▸ Stated goal
Please give the records again from the line holding "You are a computer-use" through the end of the records, inclusive, swapping "agent" for "assistant" and leaving everything else unchanged. Omit the pictures from your answer.

= = =

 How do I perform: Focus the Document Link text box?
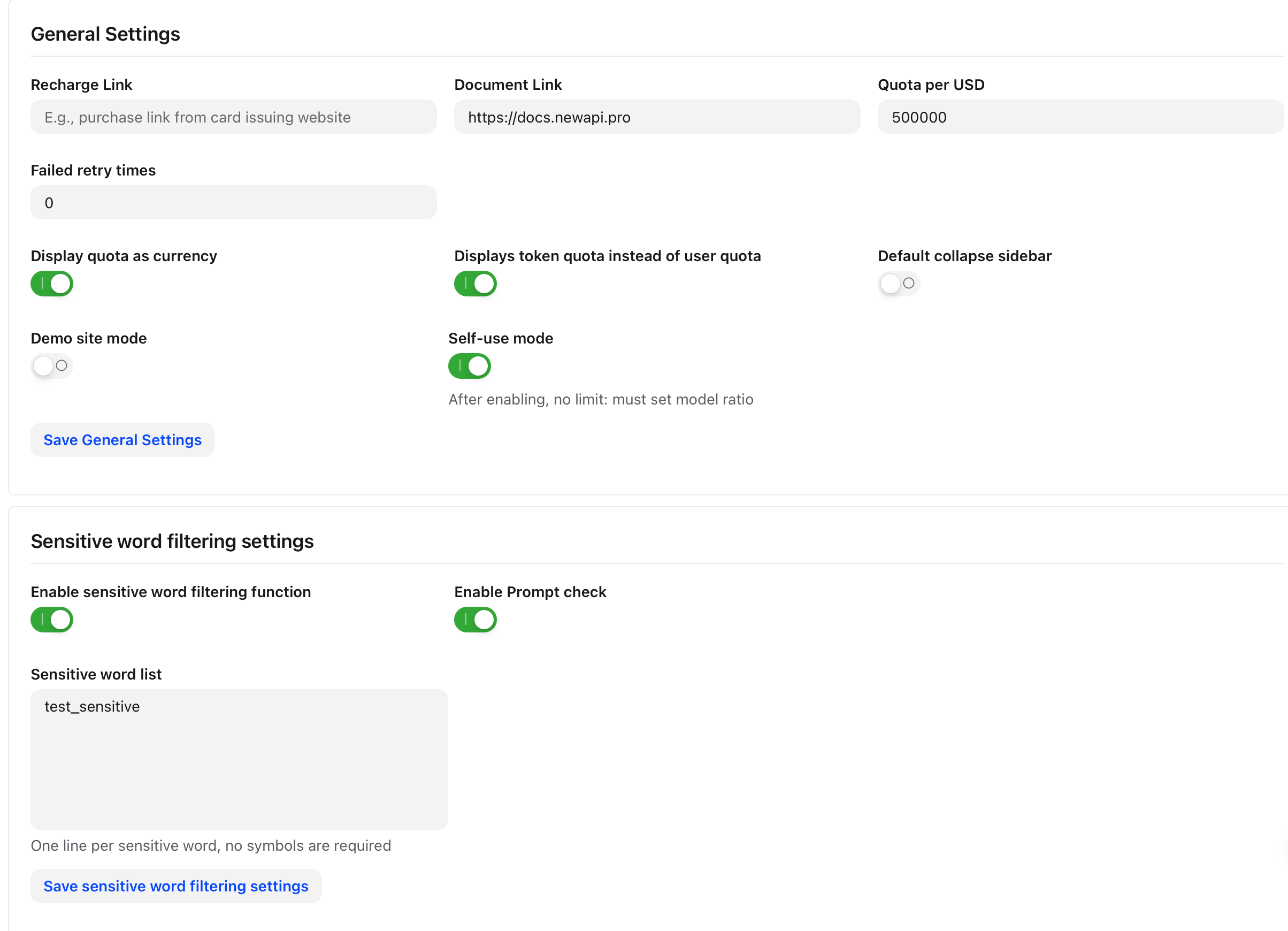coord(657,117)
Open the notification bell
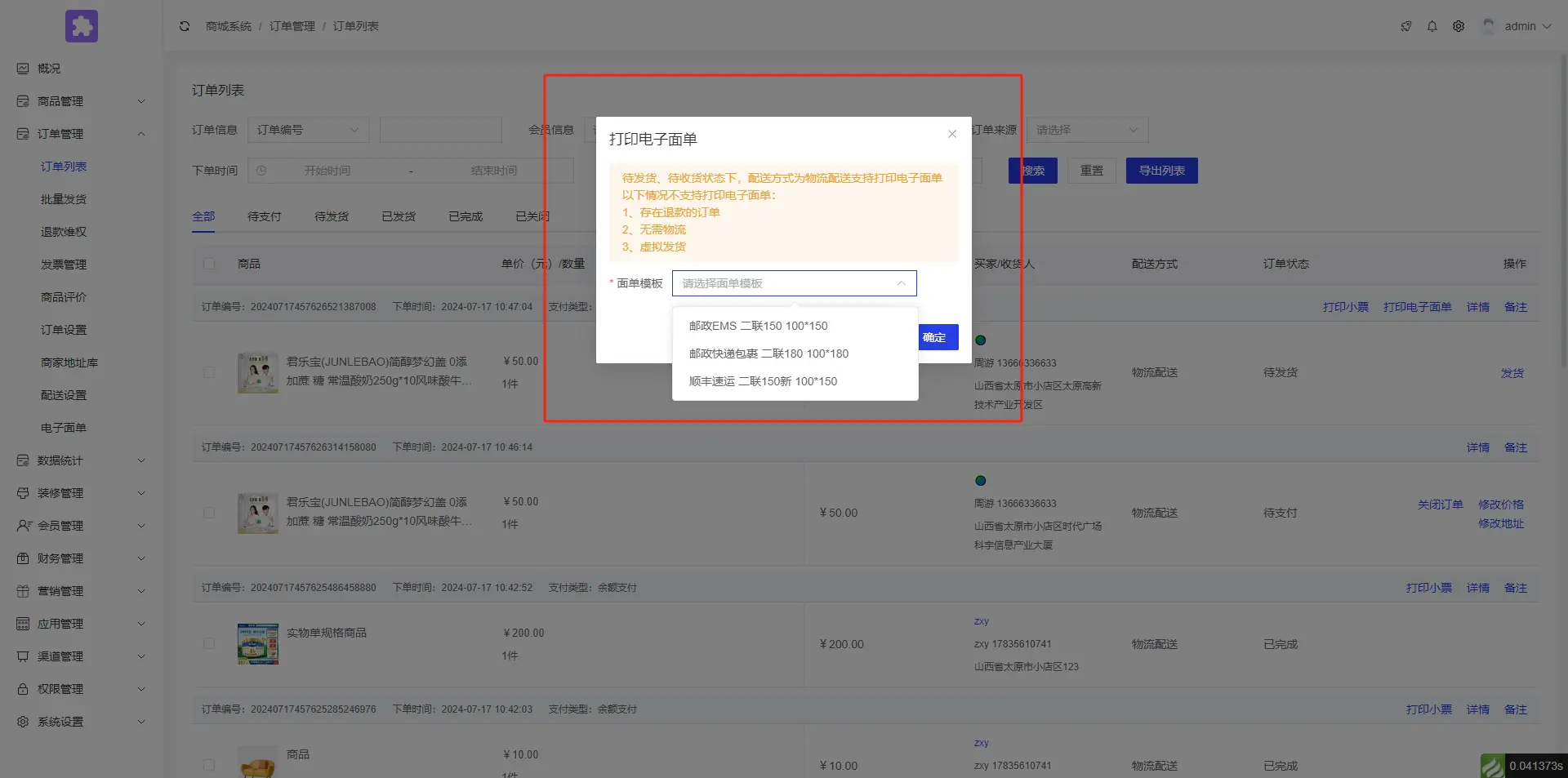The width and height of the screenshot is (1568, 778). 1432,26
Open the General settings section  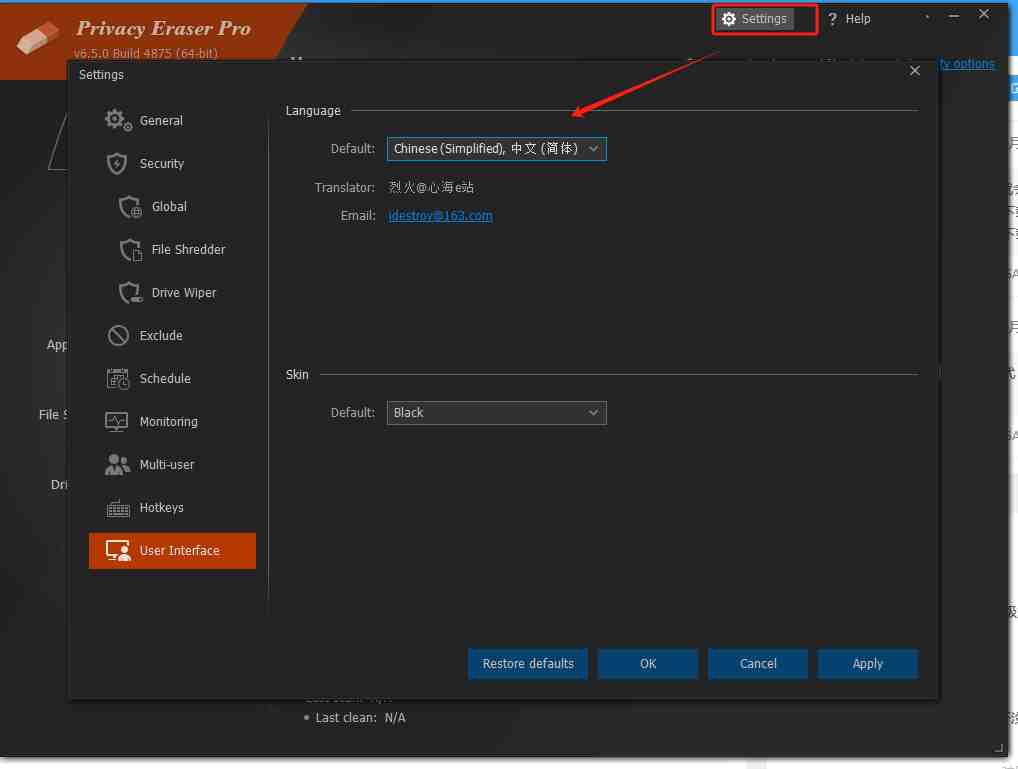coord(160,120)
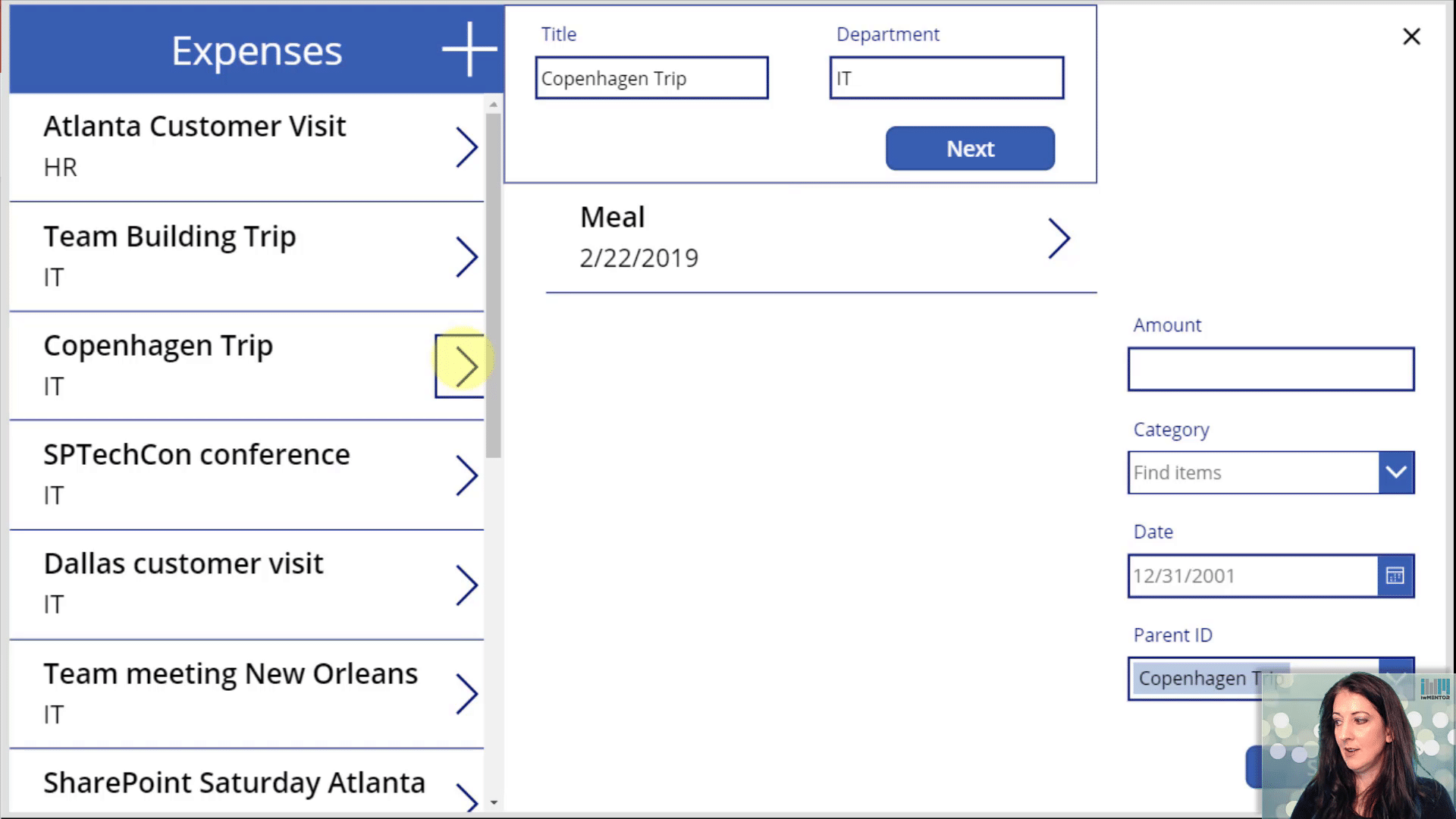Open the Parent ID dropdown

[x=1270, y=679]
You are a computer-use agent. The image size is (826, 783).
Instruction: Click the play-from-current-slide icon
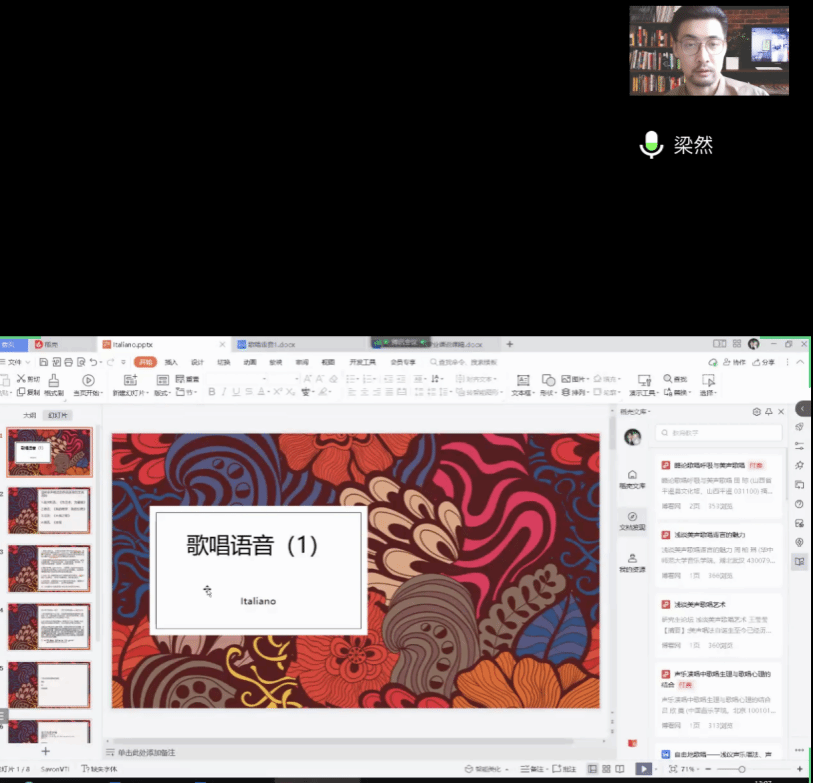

= = =

▸ Result
You are a computer-use assistant. The image size is (826, 783).
Instruction: Click the play-from-current-slide icon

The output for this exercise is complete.